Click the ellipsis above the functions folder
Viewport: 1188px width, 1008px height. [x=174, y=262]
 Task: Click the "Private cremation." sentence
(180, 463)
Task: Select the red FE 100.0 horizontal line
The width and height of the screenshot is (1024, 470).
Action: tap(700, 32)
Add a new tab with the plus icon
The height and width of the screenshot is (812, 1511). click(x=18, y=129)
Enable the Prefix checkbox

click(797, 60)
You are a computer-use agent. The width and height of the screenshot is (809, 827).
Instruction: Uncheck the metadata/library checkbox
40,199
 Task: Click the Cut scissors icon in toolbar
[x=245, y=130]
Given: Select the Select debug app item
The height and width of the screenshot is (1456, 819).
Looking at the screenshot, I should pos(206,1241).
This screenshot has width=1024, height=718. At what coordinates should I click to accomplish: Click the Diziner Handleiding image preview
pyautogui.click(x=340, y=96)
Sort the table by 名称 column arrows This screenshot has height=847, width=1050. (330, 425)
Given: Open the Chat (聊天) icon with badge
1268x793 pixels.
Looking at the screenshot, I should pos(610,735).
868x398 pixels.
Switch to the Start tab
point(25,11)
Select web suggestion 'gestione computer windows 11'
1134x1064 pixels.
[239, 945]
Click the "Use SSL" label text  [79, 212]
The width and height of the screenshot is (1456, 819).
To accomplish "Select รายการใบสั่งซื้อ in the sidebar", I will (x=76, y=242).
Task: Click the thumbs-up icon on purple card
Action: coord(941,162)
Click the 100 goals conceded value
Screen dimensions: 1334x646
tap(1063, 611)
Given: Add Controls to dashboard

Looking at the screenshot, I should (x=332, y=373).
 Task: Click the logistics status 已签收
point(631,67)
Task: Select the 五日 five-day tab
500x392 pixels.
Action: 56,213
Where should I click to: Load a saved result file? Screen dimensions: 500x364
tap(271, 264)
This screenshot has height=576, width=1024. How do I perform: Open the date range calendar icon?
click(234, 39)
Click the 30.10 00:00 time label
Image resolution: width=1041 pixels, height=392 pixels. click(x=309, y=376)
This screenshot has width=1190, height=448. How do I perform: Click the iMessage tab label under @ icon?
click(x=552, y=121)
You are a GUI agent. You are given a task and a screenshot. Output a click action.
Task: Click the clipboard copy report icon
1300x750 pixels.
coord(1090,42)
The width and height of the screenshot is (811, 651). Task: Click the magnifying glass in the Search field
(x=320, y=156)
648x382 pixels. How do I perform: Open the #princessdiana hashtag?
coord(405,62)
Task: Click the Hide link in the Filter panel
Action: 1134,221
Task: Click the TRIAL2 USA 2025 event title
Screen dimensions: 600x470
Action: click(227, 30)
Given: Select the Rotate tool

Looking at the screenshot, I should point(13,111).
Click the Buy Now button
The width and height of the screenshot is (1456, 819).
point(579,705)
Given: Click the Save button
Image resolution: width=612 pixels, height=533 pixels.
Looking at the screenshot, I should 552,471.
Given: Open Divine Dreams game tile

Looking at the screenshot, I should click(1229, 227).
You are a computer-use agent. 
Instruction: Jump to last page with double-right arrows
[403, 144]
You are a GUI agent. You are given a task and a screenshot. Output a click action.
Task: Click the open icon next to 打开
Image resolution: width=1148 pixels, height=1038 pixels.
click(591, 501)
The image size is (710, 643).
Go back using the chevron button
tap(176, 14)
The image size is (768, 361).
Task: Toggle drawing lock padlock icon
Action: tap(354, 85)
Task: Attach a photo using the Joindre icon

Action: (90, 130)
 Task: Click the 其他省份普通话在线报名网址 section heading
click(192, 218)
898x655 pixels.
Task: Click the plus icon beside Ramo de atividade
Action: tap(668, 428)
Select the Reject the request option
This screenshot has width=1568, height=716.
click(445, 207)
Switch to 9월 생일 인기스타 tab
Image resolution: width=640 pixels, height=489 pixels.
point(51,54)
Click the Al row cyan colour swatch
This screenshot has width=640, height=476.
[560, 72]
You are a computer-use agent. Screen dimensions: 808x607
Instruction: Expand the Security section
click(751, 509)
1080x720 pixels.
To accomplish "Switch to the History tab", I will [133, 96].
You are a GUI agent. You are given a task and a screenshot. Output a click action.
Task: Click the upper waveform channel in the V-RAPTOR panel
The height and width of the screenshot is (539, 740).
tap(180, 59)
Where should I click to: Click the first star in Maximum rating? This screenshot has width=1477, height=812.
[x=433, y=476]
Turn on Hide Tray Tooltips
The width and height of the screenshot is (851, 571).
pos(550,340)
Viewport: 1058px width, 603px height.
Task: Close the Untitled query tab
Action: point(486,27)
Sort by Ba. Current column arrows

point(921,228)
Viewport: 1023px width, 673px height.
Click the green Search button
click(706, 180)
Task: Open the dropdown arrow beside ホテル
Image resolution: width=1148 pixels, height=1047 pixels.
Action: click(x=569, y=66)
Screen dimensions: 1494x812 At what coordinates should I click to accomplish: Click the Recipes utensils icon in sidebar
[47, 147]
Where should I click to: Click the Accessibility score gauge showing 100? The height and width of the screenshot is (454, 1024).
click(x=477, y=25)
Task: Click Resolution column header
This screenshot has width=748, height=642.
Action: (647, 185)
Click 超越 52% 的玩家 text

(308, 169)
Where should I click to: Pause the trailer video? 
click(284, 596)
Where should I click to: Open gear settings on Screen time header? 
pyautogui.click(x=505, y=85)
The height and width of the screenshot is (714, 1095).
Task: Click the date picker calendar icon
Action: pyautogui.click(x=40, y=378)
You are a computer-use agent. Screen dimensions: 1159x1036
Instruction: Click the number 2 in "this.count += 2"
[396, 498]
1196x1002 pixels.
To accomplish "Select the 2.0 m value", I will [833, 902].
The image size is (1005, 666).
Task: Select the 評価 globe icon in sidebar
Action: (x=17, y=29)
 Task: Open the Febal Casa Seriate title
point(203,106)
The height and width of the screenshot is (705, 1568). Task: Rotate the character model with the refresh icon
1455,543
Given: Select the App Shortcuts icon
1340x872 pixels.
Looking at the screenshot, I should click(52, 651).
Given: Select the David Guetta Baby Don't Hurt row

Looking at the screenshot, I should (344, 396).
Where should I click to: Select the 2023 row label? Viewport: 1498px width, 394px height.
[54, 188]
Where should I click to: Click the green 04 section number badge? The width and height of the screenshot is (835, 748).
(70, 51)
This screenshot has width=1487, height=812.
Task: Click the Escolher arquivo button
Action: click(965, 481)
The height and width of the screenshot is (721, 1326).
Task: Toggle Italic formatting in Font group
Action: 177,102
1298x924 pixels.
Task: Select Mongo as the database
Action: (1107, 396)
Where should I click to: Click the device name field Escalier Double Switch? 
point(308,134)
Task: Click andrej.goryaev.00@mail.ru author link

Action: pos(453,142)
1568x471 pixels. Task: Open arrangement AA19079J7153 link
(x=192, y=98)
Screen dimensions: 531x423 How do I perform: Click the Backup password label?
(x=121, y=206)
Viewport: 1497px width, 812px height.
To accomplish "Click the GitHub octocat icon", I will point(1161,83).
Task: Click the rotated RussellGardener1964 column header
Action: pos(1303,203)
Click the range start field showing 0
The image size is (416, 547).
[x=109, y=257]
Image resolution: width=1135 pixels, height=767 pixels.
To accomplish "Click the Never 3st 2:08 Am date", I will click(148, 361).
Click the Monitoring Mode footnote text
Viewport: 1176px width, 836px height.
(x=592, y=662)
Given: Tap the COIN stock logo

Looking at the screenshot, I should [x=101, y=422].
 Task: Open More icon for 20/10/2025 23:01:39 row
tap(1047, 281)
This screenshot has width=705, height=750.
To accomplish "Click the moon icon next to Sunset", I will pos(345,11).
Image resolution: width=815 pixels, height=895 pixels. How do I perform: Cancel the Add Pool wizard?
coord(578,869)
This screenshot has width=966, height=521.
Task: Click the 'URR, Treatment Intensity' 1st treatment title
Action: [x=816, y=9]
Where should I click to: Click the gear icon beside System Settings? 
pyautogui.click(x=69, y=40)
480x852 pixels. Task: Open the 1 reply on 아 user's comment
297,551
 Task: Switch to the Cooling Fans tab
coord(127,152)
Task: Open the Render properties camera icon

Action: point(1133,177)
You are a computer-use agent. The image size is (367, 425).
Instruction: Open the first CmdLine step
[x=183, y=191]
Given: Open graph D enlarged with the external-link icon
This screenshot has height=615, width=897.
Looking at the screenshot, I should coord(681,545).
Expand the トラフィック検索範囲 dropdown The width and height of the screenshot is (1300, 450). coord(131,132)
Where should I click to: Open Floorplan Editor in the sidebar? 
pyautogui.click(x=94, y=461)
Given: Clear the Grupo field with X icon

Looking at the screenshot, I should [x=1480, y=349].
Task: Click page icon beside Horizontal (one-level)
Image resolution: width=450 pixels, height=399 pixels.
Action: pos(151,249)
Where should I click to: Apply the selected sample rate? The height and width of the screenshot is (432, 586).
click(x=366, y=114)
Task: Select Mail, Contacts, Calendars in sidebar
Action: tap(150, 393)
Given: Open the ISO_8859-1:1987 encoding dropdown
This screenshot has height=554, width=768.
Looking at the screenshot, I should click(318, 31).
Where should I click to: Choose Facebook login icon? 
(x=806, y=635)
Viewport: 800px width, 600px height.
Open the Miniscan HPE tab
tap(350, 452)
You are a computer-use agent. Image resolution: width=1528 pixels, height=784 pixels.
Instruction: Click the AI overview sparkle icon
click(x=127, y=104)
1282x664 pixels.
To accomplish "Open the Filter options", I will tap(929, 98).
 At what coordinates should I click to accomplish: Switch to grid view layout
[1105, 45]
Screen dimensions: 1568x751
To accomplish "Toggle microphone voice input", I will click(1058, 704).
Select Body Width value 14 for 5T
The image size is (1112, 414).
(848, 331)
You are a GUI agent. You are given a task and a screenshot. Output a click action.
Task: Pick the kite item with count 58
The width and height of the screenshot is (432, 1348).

(WORK TASK)
The lines from the one holding "Where should I click to: Choose" to the final line of the entries, both included, are what should be output, exactly and alone.

(RESULT BELOW)
Where should I click to: Choose Facebook login icon? 
(x=806, y=635)
Viewport: 800px width, 600px height.
Open the Miniscan HPE tab
tap(350, 452)
You are a computer-use agent. Image resolution: width=1528 pixels, height=784 pixels.
Instruction: Click the AI overview sparkle icon
click(x=127, y=104)
1282x664 pixels.
To accomplish "Open the Filter options", I will tap(929, 98).
 At what coordinates should I click to accomplish: Switch to grid view layout
[1105, 45]
Screen dimensions: 1568x751
To accomplish "Toggle microphone voice input", I will click(1058, 704).
Select Body Width value 14 for 5T
The image size is (1112, 414).
(848, 331)
You are a GUI agent. You are given a task and a screenshot. Output a click action.
Task: Pick the kite item with count 58
The width and height of the screenshot is (432, 1348).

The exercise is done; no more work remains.